Как известно, однажды юный Алексей Пешков принес мэтру Владимиру Короленке свою чрезвычайно романтическую поэму, где была строка:
Сидел он орлом на развалинах храма…
Юноша имел в виду, что его герой сидел на развалинах храма гордый, как орел. Короленко тактично хмыкнул и объяснил молодому поэту его ошибку. Горький честно описал этот эпизод в книге «Мои университеты».
Недавно я нашел тетрадку с самым первым своим стихотворением. Стихотворение было написано в 1973 году, восьми лет от роду, и посвящалось Царскосельскому парку. Оказывается, там были такие строки:
Вот иду я по аллее,
Путь мой листьями покрыт,
И Чесменская колонна
На меня орлом глядит.
Прочитав эти четыре строки, я внезапно вспомнил, что я, сочиняя их, тридцать пять лет назад имел в виду. В отличие от юного нижегородского пекаря и босяка, я не хотел сказать, что колонна глядит на меня гордо, как орел. Я разумел, что орел, венчающий колонну — единственная ее часть, обладающая глазами. А значит смотреть на кого-либо она, колонна, может исключительно орлом.
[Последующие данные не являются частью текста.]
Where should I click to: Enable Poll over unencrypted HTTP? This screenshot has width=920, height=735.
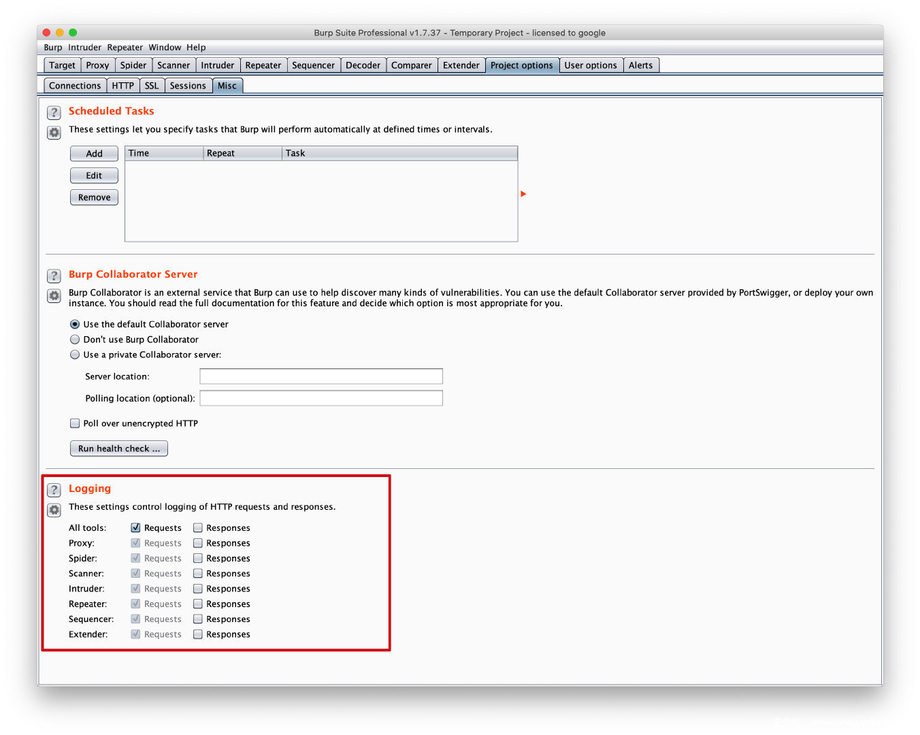click(76, 423)
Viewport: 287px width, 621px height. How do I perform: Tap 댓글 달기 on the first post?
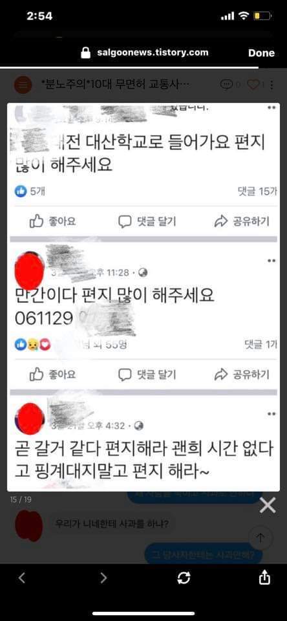147,221
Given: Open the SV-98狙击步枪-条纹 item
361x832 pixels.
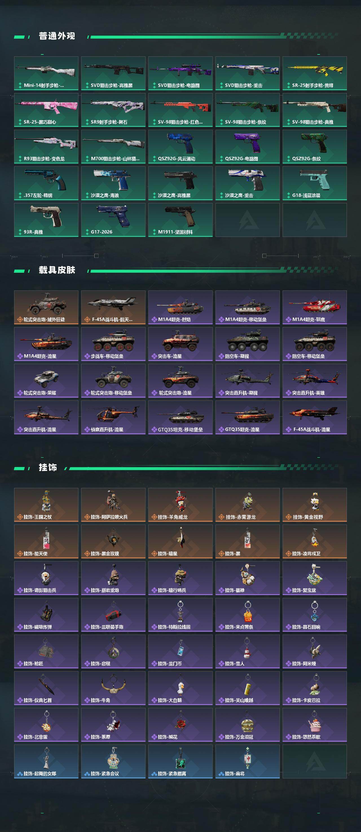Looking at the screenshot, I should tap(248, 110).
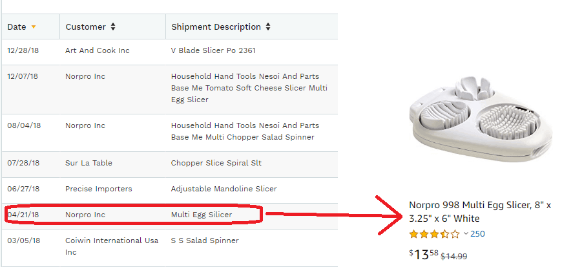Click the Customer column sort arrows

click(x=113, y=27)
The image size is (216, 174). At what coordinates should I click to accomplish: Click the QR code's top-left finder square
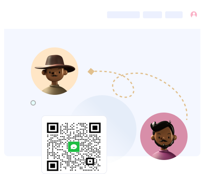53,128
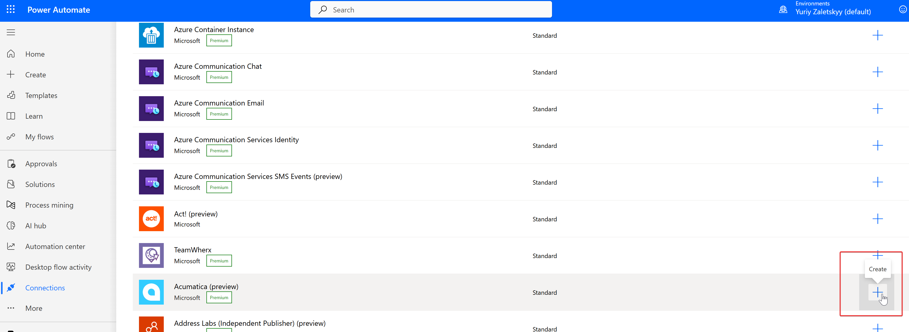
Task: Click the Azure Communication Chat icon
Action: pos(150,71)

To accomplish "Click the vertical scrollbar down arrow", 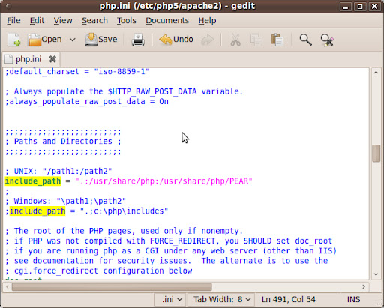I will click(x=376, y=274).
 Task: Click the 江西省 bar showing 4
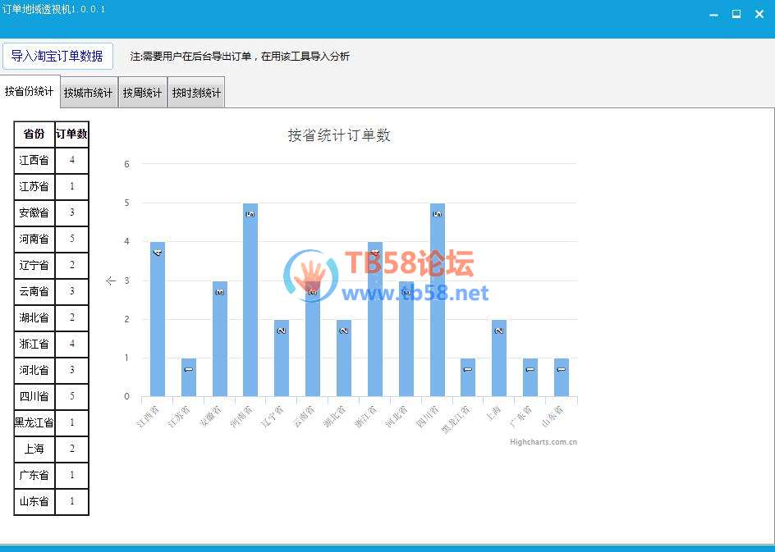pyautogui.click(x=157, y=319)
В сущности, языковая механика та же, что в известном анекдоте про голову Тайсона («а еще я ей ем»).
Инструментальность творительного падежа может работать на обычном метафорическом уровне, а может и перейти в метаболу, это такая штука классная — своей заданностью заменяет область претворения, которой, кажется, что и нет. А прочитал такую конструкцию — и чувствуешь, вот оно, единство поперло, а где волшебство-то? Где котел, в котором сущности слов сплавляются? Известный пример такой инструментальности (но не про метаболу):
«И дышит утренний залив,
уткнувшись лодками в песок.»
При этом чуда может и не произойти! Инструментальность эта может наоборот усилить разделение предметов и их сущностей. Потому и надо для этого кое-что еще.
углубляясь в мир животных
От поэтического орла вспомнила рисовального рака. Кто-то у нас в школе однажды нарисовал картинку, где в числе прочих был и персонаж, этим самым раком стоящий. А к нам тогда как раз зашел дяденька, раньше преподаваший у нас и знаменитый тем, что с треском вылетел, поставив внучке Мыльникова «2» за рисунок (Мыльников в Ак. Худ. — это все равно что Король-Солнце при дворе Короля-Солнца, он уже не одно поколение своих потомков успел выучить «на отлично» под эту лавочку). Так вот, дяденька пришел, посмотрел на «рака», и спросил:
— Это специально, чтоб оборжали?
— Нет, — ответил автор Вася — Так получилось…
— Запомни, Вася, — сказал дяденька — Если получилось, что что-то в картинке можно оборжать, когда ты не ставил перед собой такой цели — значит, херовая получилась картинка!!
Вот, такая история. Не знаю, как Вася — а я вот, видите, запомнила))
В Вашем случае это скорее синекдоха, а не метафора.